New York-based Citi is the first major bank to report second-quarter earnings. Wall Street titans JPMorgan Chase & Co, Bank of America Corp and Goldman Sachs Group Inc are scheduled to report later in the week.
Bank stocks have been falling in recent weeks amid concerns that their net interest margins, or the difference between what they pay on deposits and earn on loans, have been squeezed by falling interest rates. Citi’s interest margin declined slightly to 2.67% from 2.70% a year earlier and 2.72% in the first quarter of 2019.
Citi shares were down 2.3% in early trading. Other banks were also trading lower.
Citi continued to add loans and deposits in the most recent quarter, allaying concerns that a weaker economic outlook was hurting consumers’ ability to borrow.
Total loans at the third-largest U.S. bank by assets rose 3% to $689 billion, while deposits increased 5% to $1.05 trillion, excluding foreign exchange fluctuations.
Trading revenue remained challenged. Fixed-income trading fell 4%, excluding a gain from Citi’s investment in Tradeweb, while it declined 9% at its equities business.

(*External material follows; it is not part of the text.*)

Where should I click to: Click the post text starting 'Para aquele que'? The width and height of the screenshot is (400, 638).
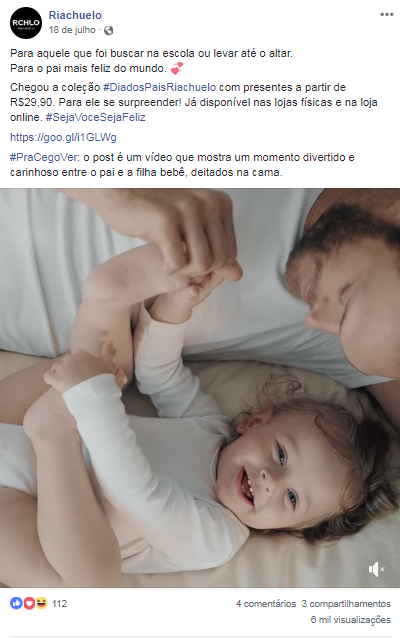[x=151, y=61]
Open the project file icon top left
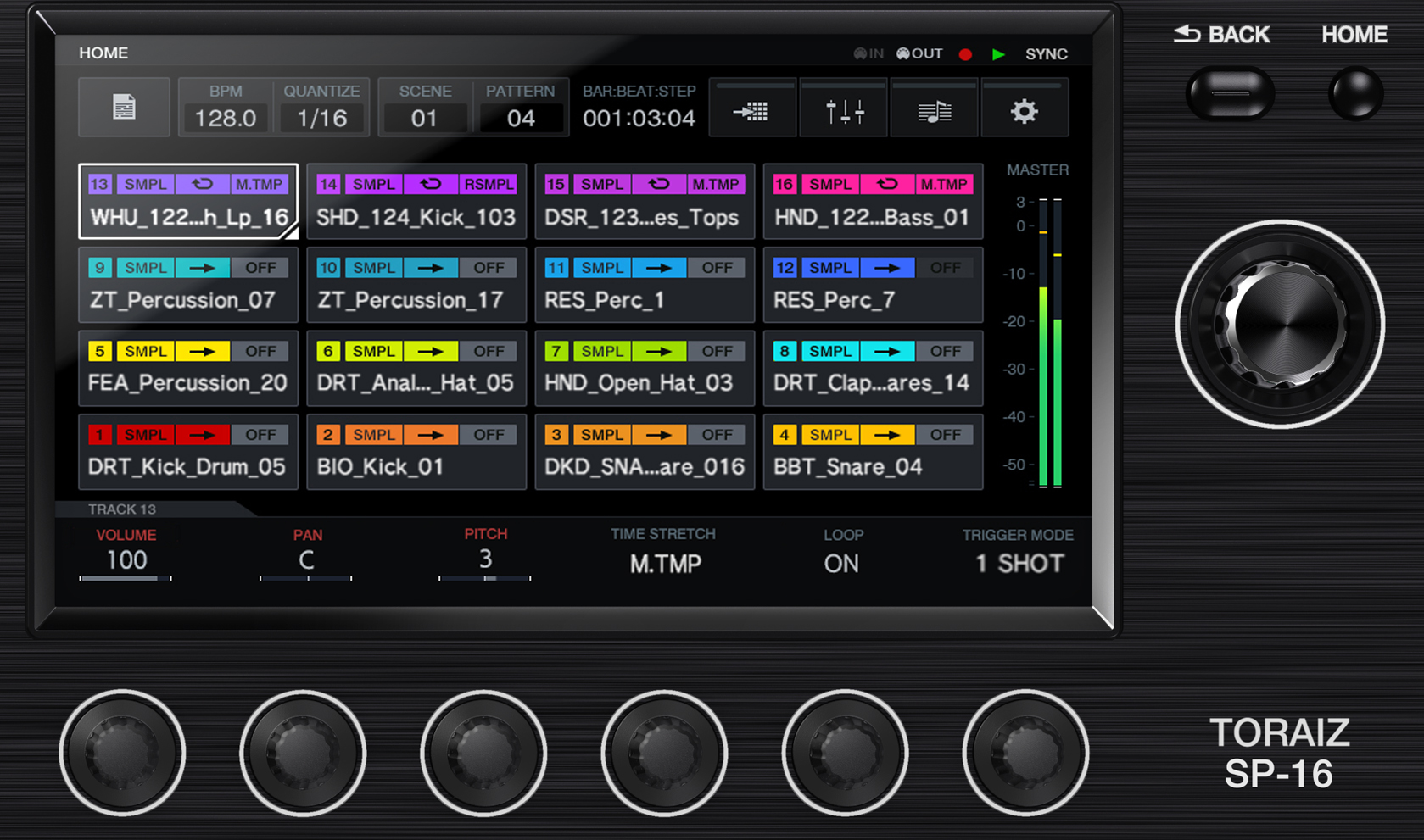 pos(124,107)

Executives at leading U.S. banks had warned that trading revenue would be hit by a slump in client activity due to burgeoning trade tensions and uncertainties around Britain’s planned exit from the European Union.
“We navigated an uncertain environment successfully by executing our strategy, and by showing disciplined expense, credit and risk management,” Chief Executive Officer Michael Corbat said in a statement.
A key was that the bank was able to make more money from its lending activities during the quarter. Net interest income rose 2%.
Net income rose to $4.80 billion, or $1.95 per share, in the second quarter, from $4.50 billion, or $1.63 per share, a year earlier. The quarter included a one-time gain of 12 cents per share related to the investment in electronic trading company TradeWeb.
Revenue rose 2% to $18.76 billion, while expenses fell 2%.
Analysts had expected a profit of $1.80 per share and revenue of $18.50 billion, according to IBES data from Refinitiv.
One of the broadest measures of performance improved dramatically as Citi posted a return on tangible common equity of 11.9%. up more than a percentage point from a year earlier.
Banks have been under pressure to cut costs as a weaker economic outlook raised concerns about revenue growth. Chief Financial Officer Mark Mason said earlier this year the bank has already accelerated some cost-cutting plans to cope with potential headwinds.
Citi’s per-share earnings have been propped up by a lower outstanding share count due to large stock buyback programs, but investors have been pressuring the bank to prove that it can grow profit organically. Share count declined 10% in the second quarter from a year earlier.
Last month, Citi announced plans to return $21.5 billion to shareholders through a 6-cent dividend hike and a $17.1 billion stock repurchase program.
U.S. banks largely increased the amount of capital they plan to return to shareholders over the next year but Goldman Sachs analyst Richard Ramsden warned that this year might represent “peak returns” for many in the group.